Fortunately, this produced a small list, especially considering that we only care about users identified by their email addresses:

 id |          name            | emailaddress 
----+--------------------------+--------------
  2 | ckireyev                 | 
  3 | pfc                      | 
  4 | adesmet                  | 
  5 | parag                    | 
  6 | weber                    | 
  7 | roy@cs.wisc.edu          | 
  8 | oxana.smirnova@cern.ch   | 
  9 | alain.roy@pobox.com      | 
 11 | voeckler@cs.uchicago.edu |
(6 rows)

Seeing Alain’s CS address in there reminded me to cross off all entries in which an email address in the name field occurred in another record in the emailaddress field.
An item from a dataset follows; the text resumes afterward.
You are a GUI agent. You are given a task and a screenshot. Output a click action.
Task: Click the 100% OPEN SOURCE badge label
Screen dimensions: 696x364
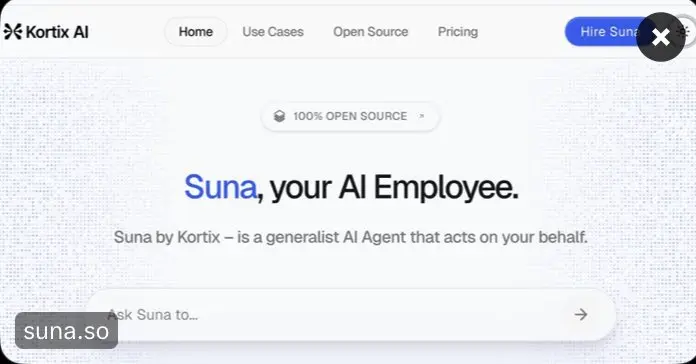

I did that manually and was left with just the last three addresses. Going through a similar process with the roles query resulted in no addresses at all.

Fixing the Accounts

What to do about these three accounts? I did not want to delete them, for fear of messing up existing tickets or other records. And a bit of further poking around turned up places where the accounts were being used. For example, this group of queries can be used to dump out places where an account is referenced:

SELECT * FROM users WHERE id = 9;
SELECT * FROM principals WHERE id = 231;
SELECT * FROM cachedgroupmembers WHERE memberid = 231;
SELECT * FROM groupmembers WHERE memberid = 231;
SELECT * FROM tickets WHERE owner = 9 OR lastupdatedby = 9 OR creator = 9 ORDER BY id;

My first thought was to modify the users table and modify the offending email addresses with the users’ names instead. That way, the next incoming email with the email address would create a new account and all would be well with existing tickets. I tried this hack on Alain’s account and it worked, but I wasn’t happy with the results. I wanted to preserve the existing account and just make it useful again.

The solution I ended up with quite simple: Just add each offending user account to the Everyone group, which is authorized to do basic stuff. It takes two INSERTs:

INSERT INTO groupmembers (groupid, memberid) VALUES (3, 228);

INSERT INTO cachedgroupmembers (groupid, memberid, via, immediateparentid, disabled)
            VALUES (3, 228, 3, 3, 0);

This solution is a hack, because I do not know exactly what all the fields in cachedgroupmembers mean, but it seems to work. Alain was able to send in a new ticket with his pobox.com account and it attached itself to the old account.